И все это без слов. Впечатление, уныние, диалог. Излучения страха, напряженные поля сознания, недовольства. Бормотание, посылка, речь, общение с сотнями, с тысячами голосов, обращенных не к идиоту. Ничего имеющего к нему отношение; ничего такого, чем он мог бы воспользоваться. Он не подозревал о внутреннем слухе, потому что слух этот был бесполезен. Идиот был плохим образчиком человеческой природы, и при всем том являлся мужчиной; a голоса эти принадлежали детям. Очень маленьким детям, не научившимся еще не пытаться докричаться до ближних. Только плач, только шум…

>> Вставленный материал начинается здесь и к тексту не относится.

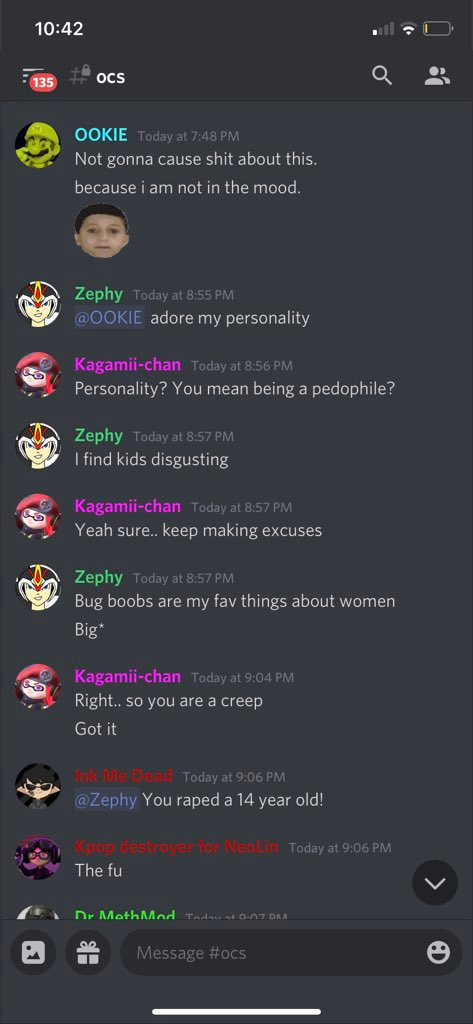The height and width of the screenshot is (1024, 473).
Task: Tap the Dr MethMod username
Action: (x=125, y=915)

Мистер Кью был отличным отцом, лучшим из всех отцов. Так он сам сказал своей дочери Алисии в ее девятнадцатый день рождения. Эти слова он повторял дочери с той поры, как ей исполнилось четыре года. Столько лет было Алисии, когда появилась на свет крошечная Эвелин, и мать обеих девочек умерла, проклиная мужа, ибо на сей раз пробудившееся в ее душе негодование пересилило ее муки и страх…

Только хороший отец, лучший из всех отцов, мог сам принять роды. И только исключительный отец мог вынянчить и выпестовать обеих девиц с беспримерной заботой и нежностью. Ни один ребенок на свете не был огражден от зла столь надежно, сколь Алисия; а когда она подросла и соединила свои силы с отцом, для Эвелин был создан прочнейший покров чистоты.

– Чистоты тройной перегонки, – сказал Алисии мистер Кью в ее девятнадцатый день рождения. – Зло я знаю отменно – во всех его проявлениях, а потому учил тебя только добродетели, чтобы ты была примером, звездой для Эвелин. Я знаю все зло, каким оно есть, а тебе известно то зло, коего следует избегать девице, но Эвелин не знает зла.

В свои девятнадцать Алисия была достаточно зрелой, чтобы понимать такие абстракции, как «все его проявления» и «перегонка», а также такие общие понятия, как «добро» и «зло». В шестнадцать отец объяснил ей, как, оставшись наедине с женщиной, мужчина теряет рассудок и на теле его выступает ядовитый пот… Этот пот способен отравить женщину. В книгах отца были отвратительные картинки, подтверждавшие эти слова. В тринадцать у нее впервые случились некие неудобства, и она рассказала о них отцу. Со слезами на глазах тот поведал ей, что это приключилось потому, что она слишком занята своим телом. Алисия призналась в этом, и отец наказал это тело так, что она пожалела, что оно у нее есть. Алисия со всем усердием старалась не думать о теле, но это не всегда ей удавалось, и отец регулярно, с полным прискорбием помогал ей смирить непокорную плоть. Еще в восемь он научил ее купаться в полной темноте, дабы не появились бельма на глазах, изображения которых также присутствовали в его библиотеке. А в шесть он повесил в ее спальне картину, изображавшую женщину по имени Ангел и мужчину по имени Дьявол. Женщина поднимала руки вверх и улыбалась, а мужчина тянул к ней крючковатые и когтистые руки, а наружу из груди его торчал кривой и влажный шип.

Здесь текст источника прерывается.